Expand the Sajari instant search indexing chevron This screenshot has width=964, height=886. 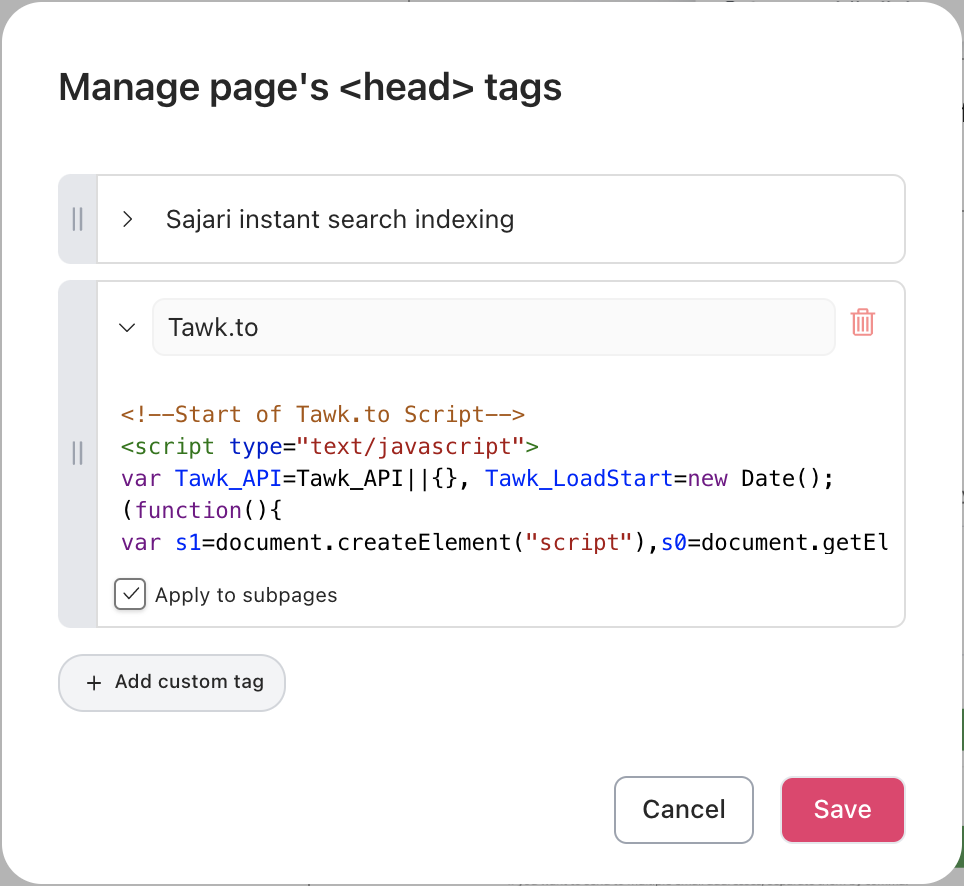127,219
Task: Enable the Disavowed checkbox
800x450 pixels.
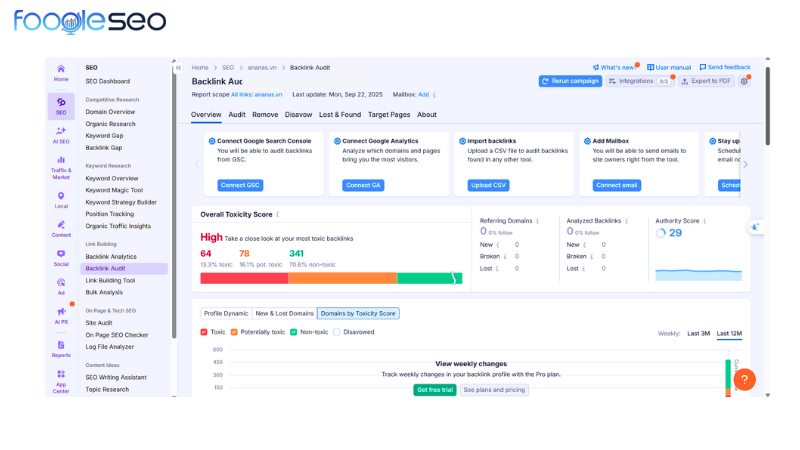Action: coord(337,332)
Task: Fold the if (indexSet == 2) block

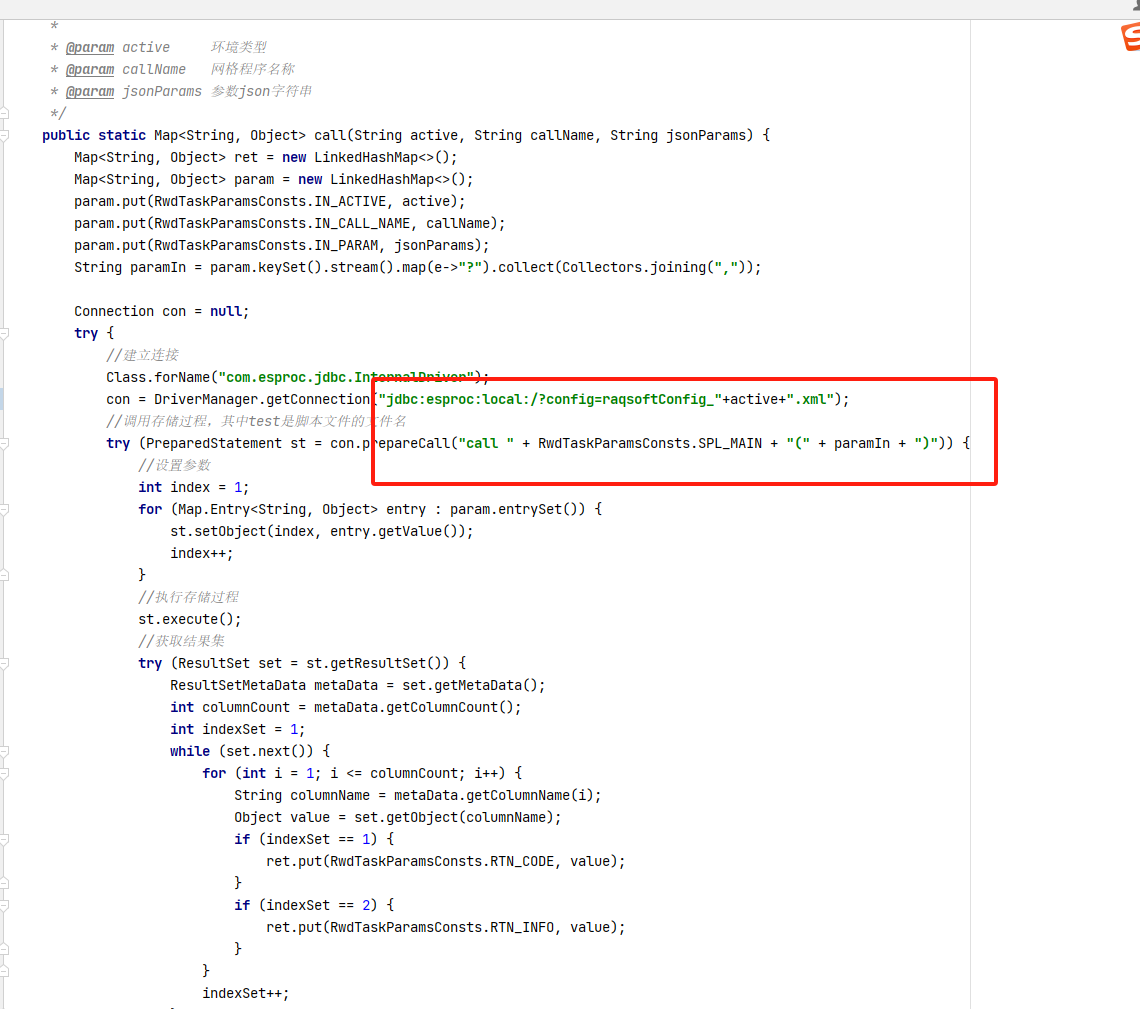Action: (x=5, y=905)
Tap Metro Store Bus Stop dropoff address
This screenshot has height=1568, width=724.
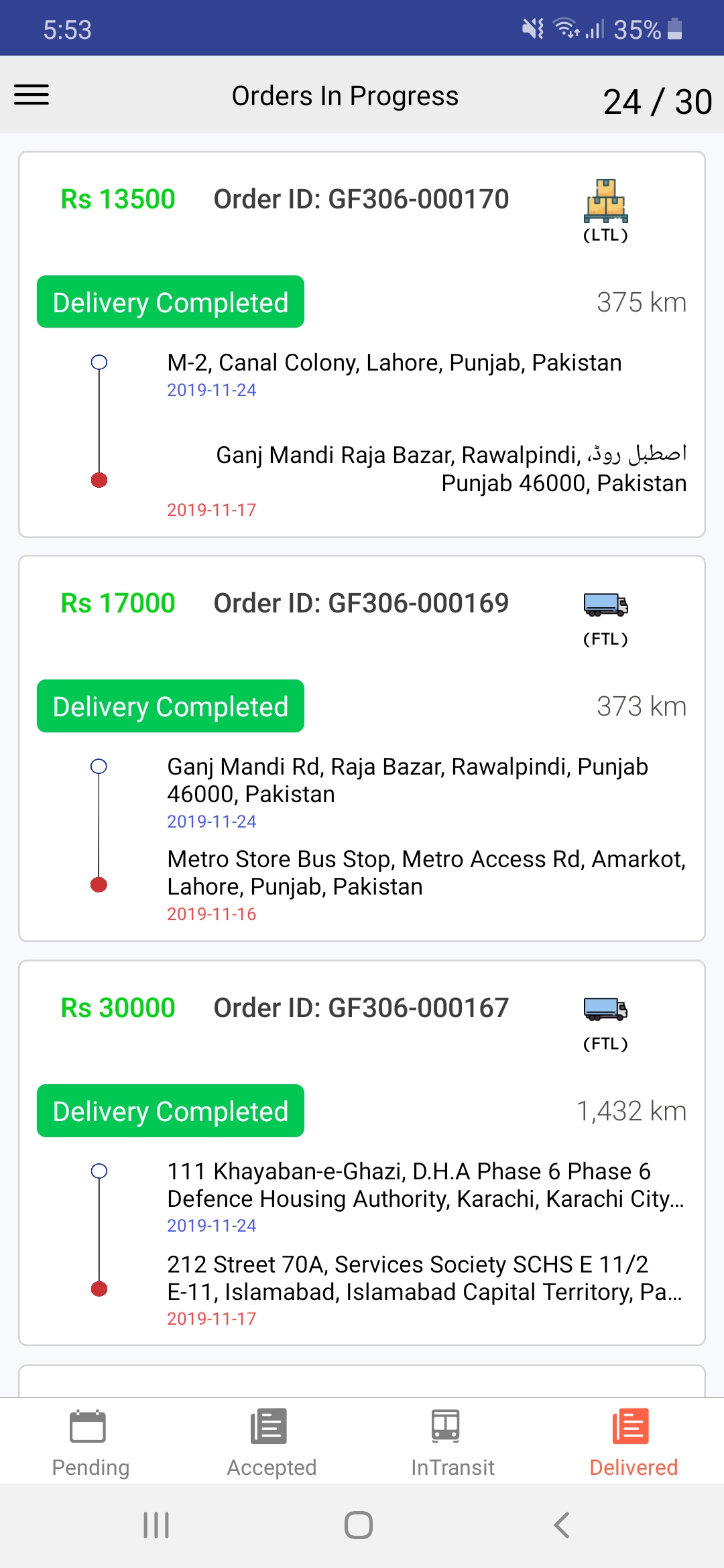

• _TASK DETAILS_
A word-for-word copy of the lines from the one containing "Tap Metro Store Bus Stop dropoff address" through the last line of the records is what is wanted, without pictures and without any other line.

• _RESPONSE BOX_
Tap Metro Store Bus Stop dropoff address
This screenshot has height=1568, width=724.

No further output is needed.